SDG 17 for SDG 4: Partnerships for Equitable Education

We’re all familiar with the UN Sustainable Development Goals. This week, let’s talk about how SDG 4 (ensuring equitable education) can be achieved by executing SDG 17- by strengthening “the means of implementation... and the global partnership for sustainable development”.


What is partnership in development?

The concept of ‘partnership’ in development is not a new one, it came about at the end of the 20th century, just as concepts like ‘participation’, ‘empowerment’ and the like started floating around in the global development agenda. Then, it started with a global call to collaborate efforts towards alleviating poverty, with OECD’s report [1], “Shaping the 21st Century: The Contribution of Development Co-operation”. Today, debates on ‘partnerships’ for international development are based on understanding the power dynamics and implications of governmental foreign aid between the so- called Global North and Global South.
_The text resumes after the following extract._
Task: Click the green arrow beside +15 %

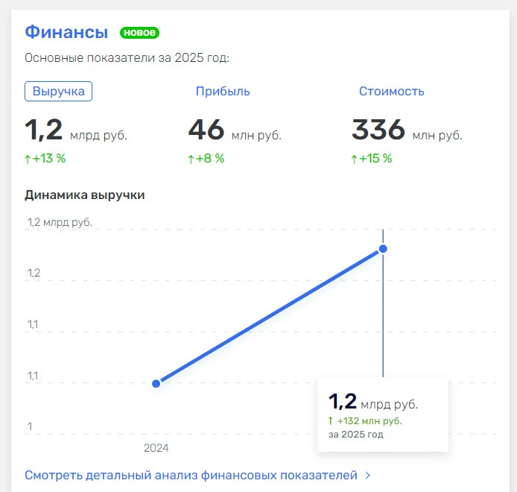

In this post though, we will take a micro view at ‘partnerships’ and achieve SDG 17 [2] by looking at how SDG 17’s sub- targets are met through partnerships between the private sector, multilaterals and educational non- profits (yes, including us!).


Pratham and Google

The partnership between Pratham, the largest education- focused NGO in India and Google, is one that demonstrates the achievement of SDG 17 by mainly achieving the sub- targets 17.3 and 17.7 of the SDG 17- that of mobilizing financial resources to ‘developing countries’ and enhancing the use of enabling technology. 


To be specific, a $3.1 million grant has been given by Google to Pratham for the “Hybrid Learning” initiative [3], to help strengthen technology initiatives that aim to make quality education more accessible at all in India. The initiative fosters a collaborative learning model that improves educational outcomes of children. Arguably, the best part about this partnership is that it shifts the ‘power’ to the 10 to 13 year old students! The model empowers students in grades five through eight to decide collaboratively on what content they would  like to learn and in what ways they would like to learn. Pratham is working to use this student- led model along with the traditional curriculum and to scale it to rural contexts in India. Pratham’s partnership with Google has also resulted in the 'Bolo,', a Hindi-Speaking mobile app that is aimed at teaching children in rural India to read offline [4]. 


Turn The Bus and Jeevika

Our partner, JEEViKA, is a World Bank aided project run by the Department of Rural Development, Bihar, which has a network of 10 Million disadvantaged women in rural Bihar. Our partnership fulfills the SDG 17’s sub- target of 17.17- that of  “building on the experience and resourcing strategies of partnerships”, as we leverage our Jeevika network to connect with over 2000 children in the districts of Bihar. Our collaboration with JEEViKA also enables us to engage directly with the community in meaningful ways, like outreach with the parents of our students. Finally, even in the monitoring of our program, our partnership with Jeevika allows us to connect with our beneficiaries directly to qualitatively assess the outcome of our program. 


The above two are just small, but monumental examples of the culmination of partnerships between non- profits and large private sector and multilateral organizations. We deeply cherish our relationship with our partners and look forward to more meaningful partnerships in the future.